Overview

MindStudio Kernel Performance Prediction (msKPP) is a performance modeling tool. Before operator development, it takes the mathematical logic of operators as the input to write operator expressions for an operator implementation solution using the DSL language, and obtains the operator performance modeling result for that solution. Since performance prediction requires only the execution time of corresponding algorithms based on input and output sizes, and not actual computation, performance modeling results can be provided within seconds.

Technical Overview

To achieve the theoretical performance, msKPP models the performance of computation and transfer instructions for actual processors based on Table 1.

Table 1 Hypothetical performance for msKPP modeling

Performance Assumption

Description

The internal memory (local memory) is unlimited. However, users can control the memory within the lifetime.
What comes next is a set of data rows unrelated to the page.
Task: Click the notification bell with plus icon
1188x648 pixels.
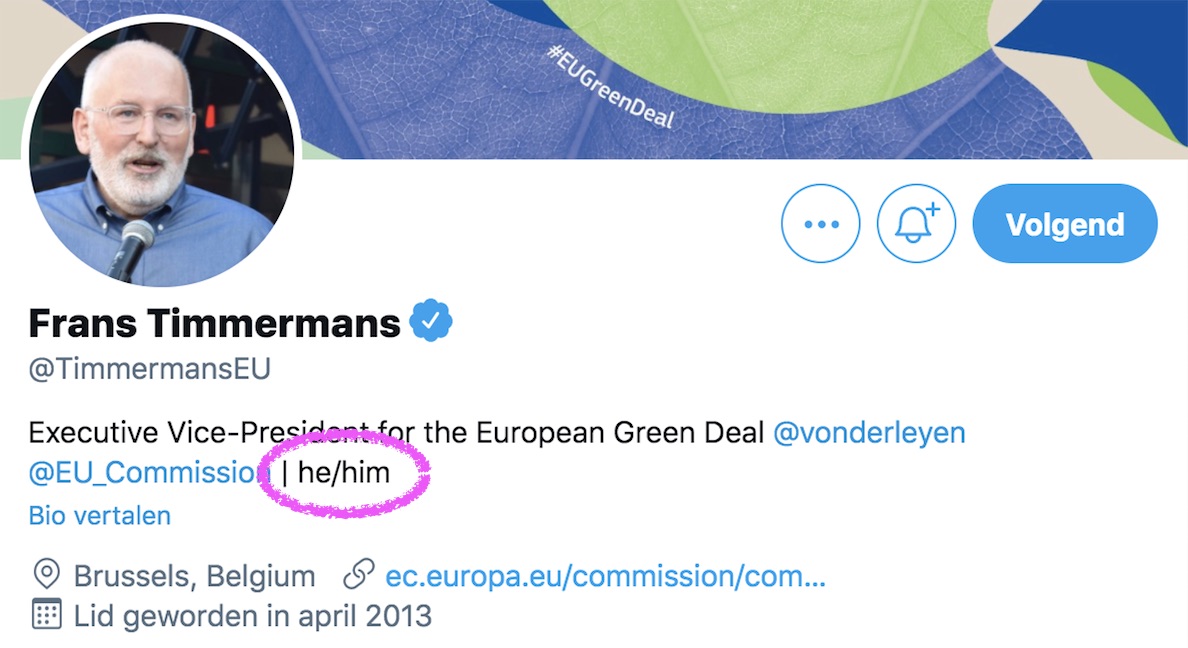Action: 916,224
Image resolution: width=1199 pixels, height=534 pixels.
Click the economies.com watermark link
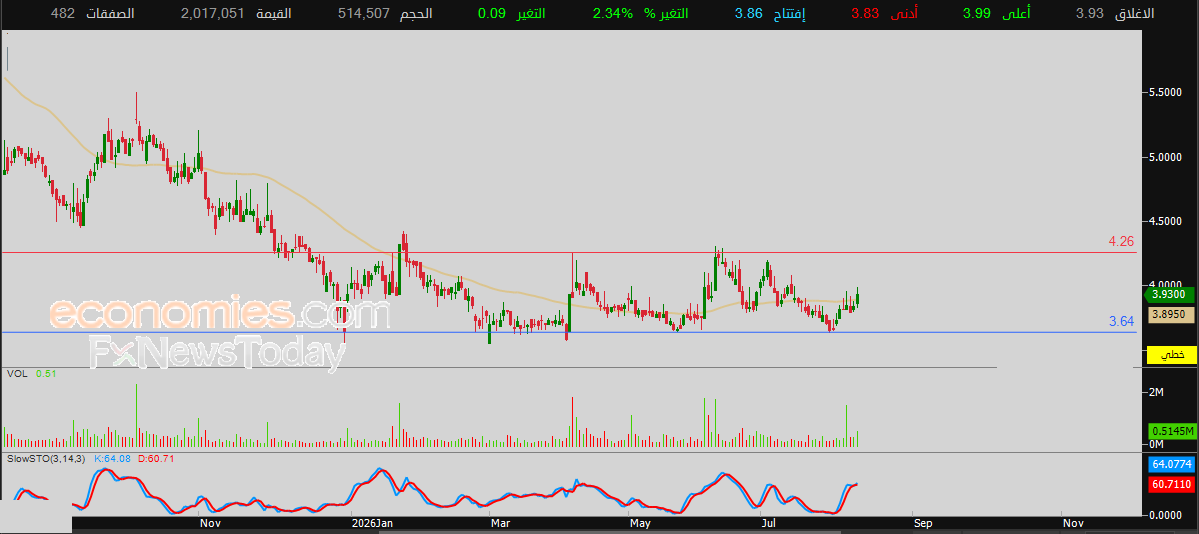point(220,314)
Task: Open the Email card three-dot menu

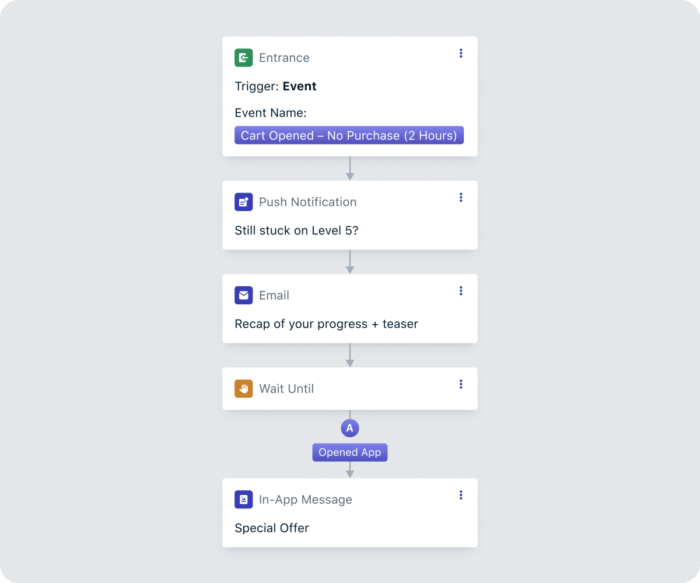Action: tap(461, 291)
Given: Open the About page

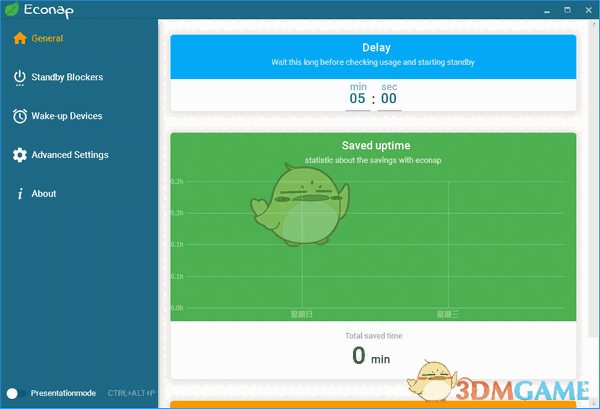Looking at the screenshot, I should [44, 194].
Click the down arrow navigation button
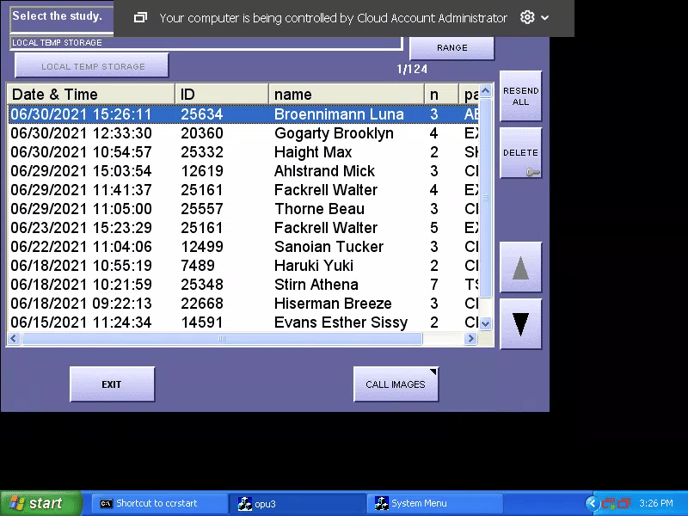The width and height of the screenshot is (688, 516). point(520,324)
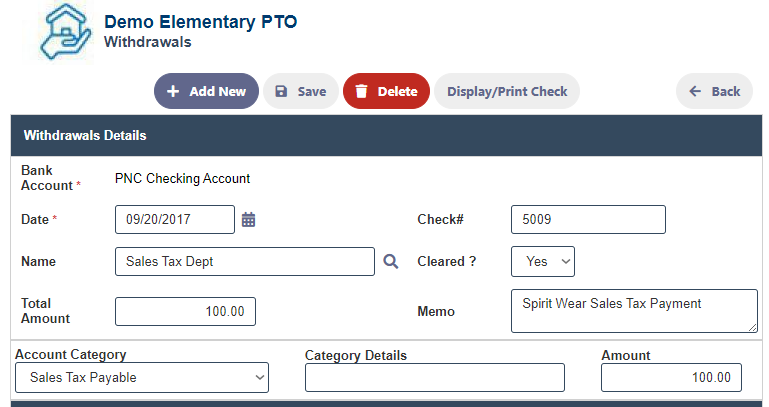Click the floppy disk Save icon

(281, 91)
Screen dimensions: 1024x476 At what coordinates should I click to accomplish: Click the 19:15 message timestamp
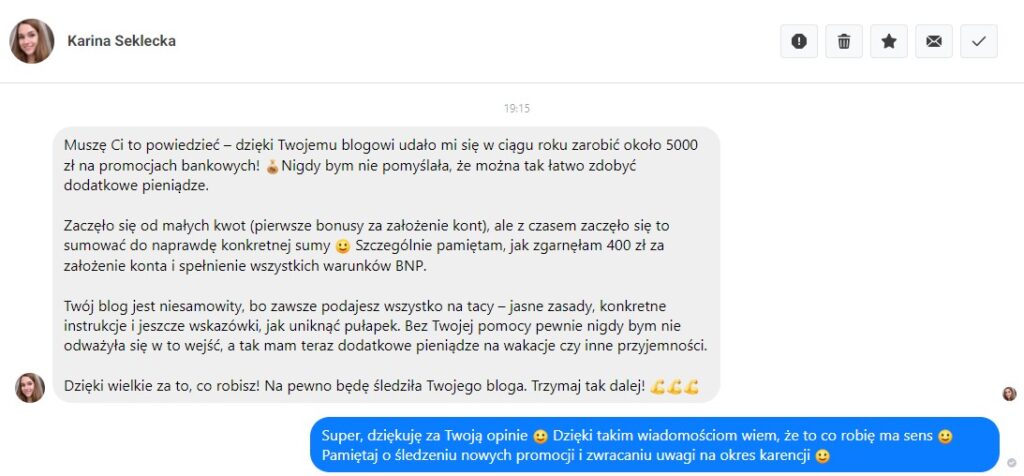coord(517,108)
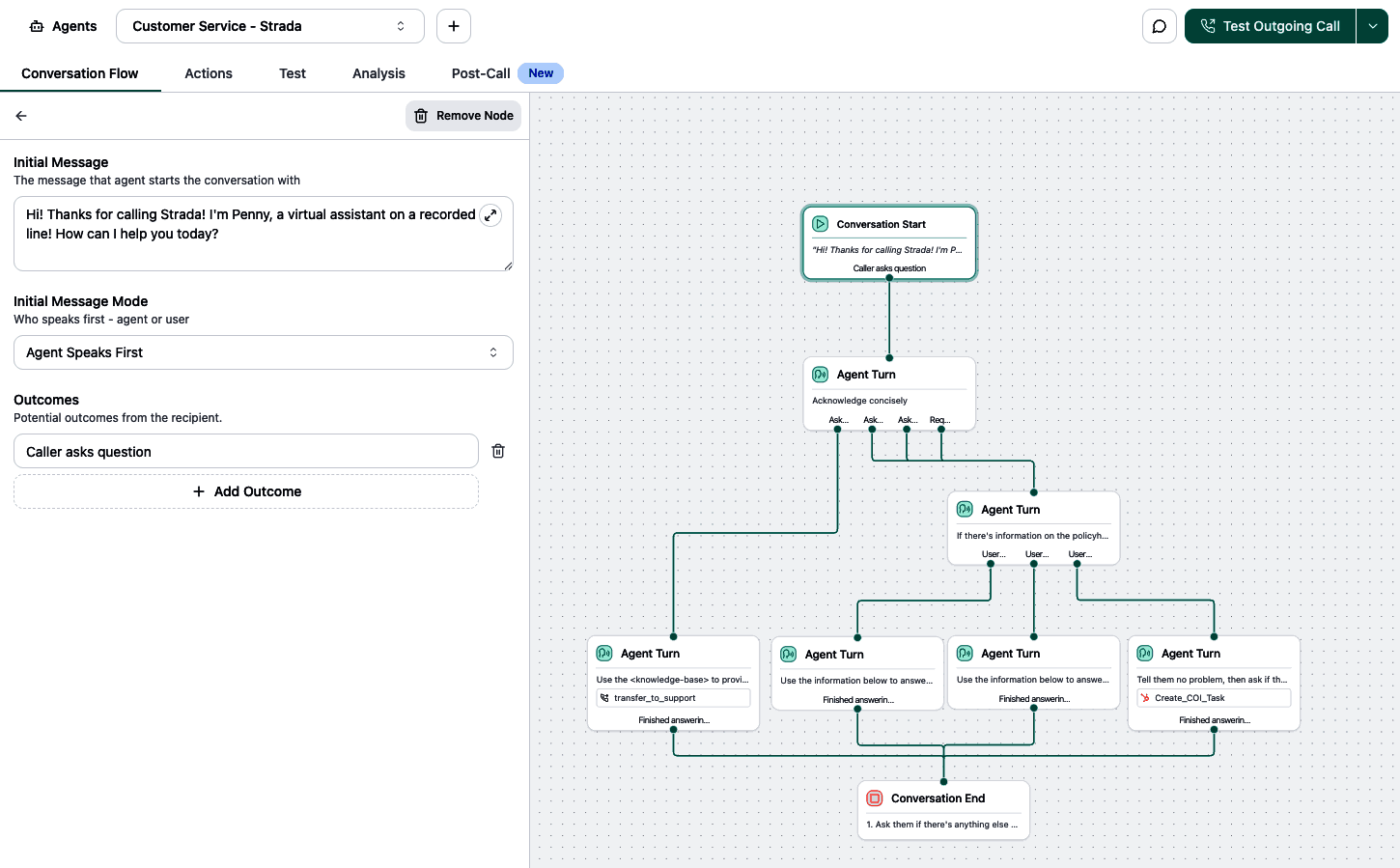Click the plus icon to add new agent
This screenshot has width=1400, height=868.
[454, 26]
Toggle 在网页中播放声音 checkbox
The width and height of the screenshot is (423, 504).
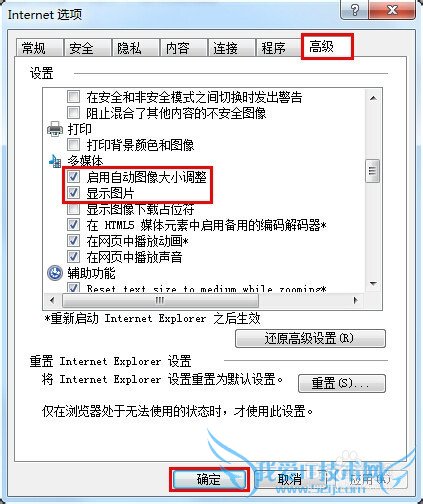pos(73,257)
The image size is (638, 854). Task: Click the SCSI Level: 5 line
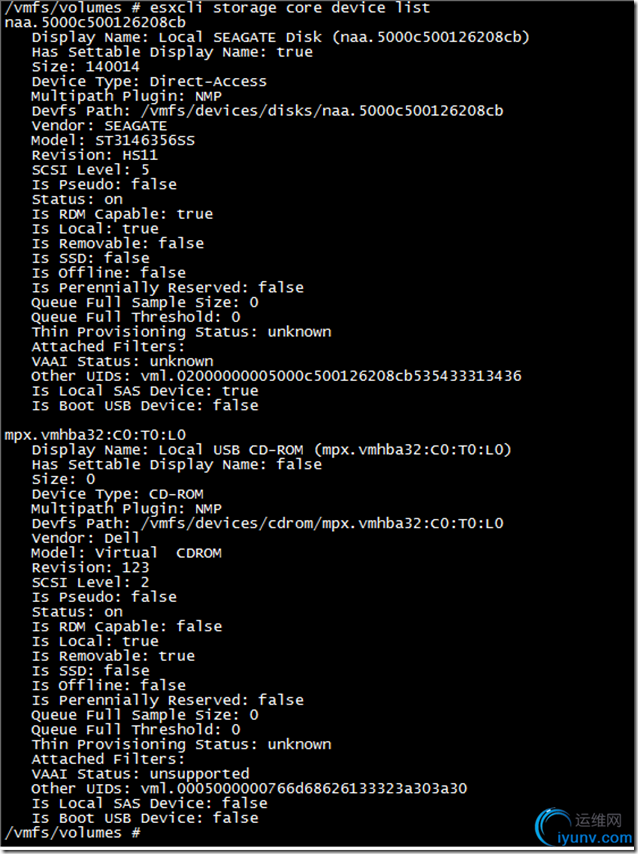tap(90, 170)
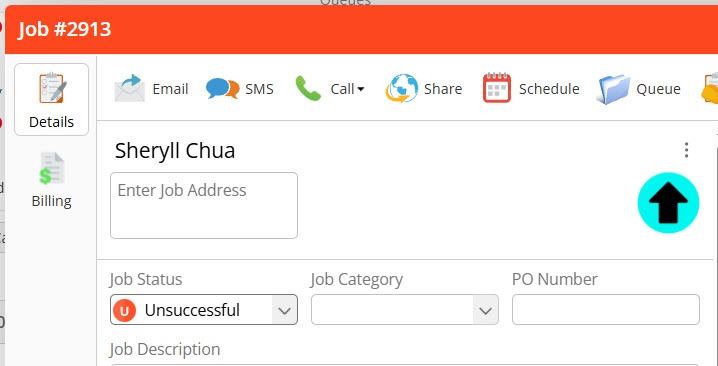Expand the Call dropdown arrow
The width and height of the screenshot is (718, 366).
(361, 89)
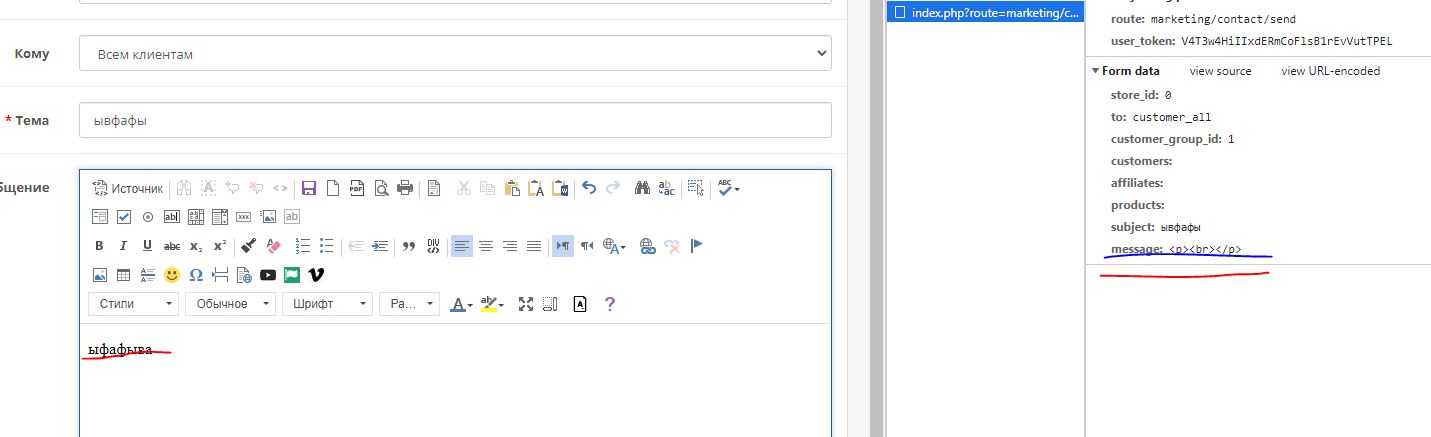Insert special character with Omega icon
The width and height of the screenshot is (1431, 437).
(196, 275)
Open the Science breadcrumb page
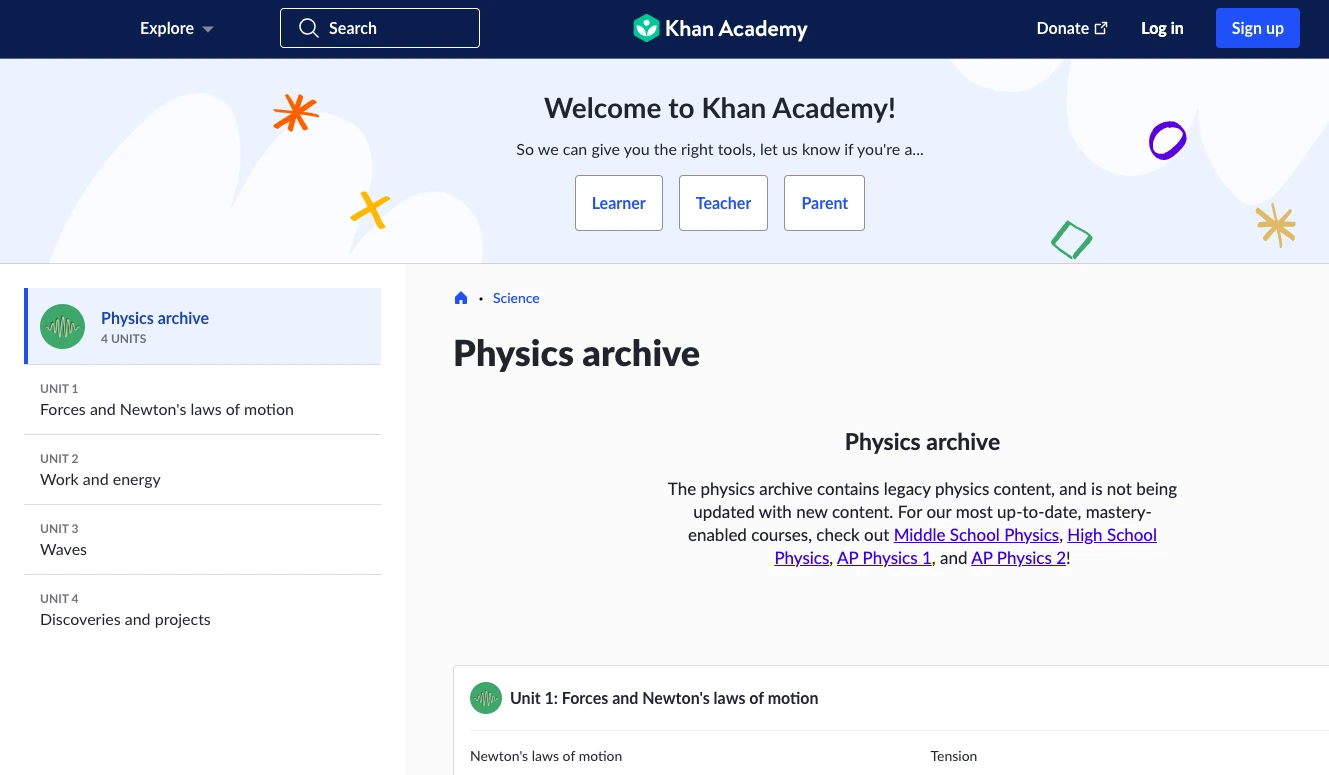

This assumption means that the memory capacity limitations are not taken into account during the modeling process of actual processors. This allows users and developers to allocate and use memory resources without worrying about insufficient memory. In practice, despite the limitations of physical memory, this assumption has the benefit of simplifying the model, enabling users and developers to focus on other performance-related factors.

The instruction capability evaluated by statistics represents the theoretical performance.

This assumption posits that theoretical processor performance can be inferred through statistical analysis of executed instructions, and that the average performance achieved during instruction execution is indicative of the processors' maximum performance potential. This assumption helps improve processor performance through statistical model prediction during design and optimization.

There is no bottleneck in delivery.

This assumption implies that there will be no bottlenecks or limitations encountered during the process of delivering data or instructions to the chip execution units. That is, data transfer and instruction scheduling can be performed seamlessly without any performance degradation due to any hardware or software limitations.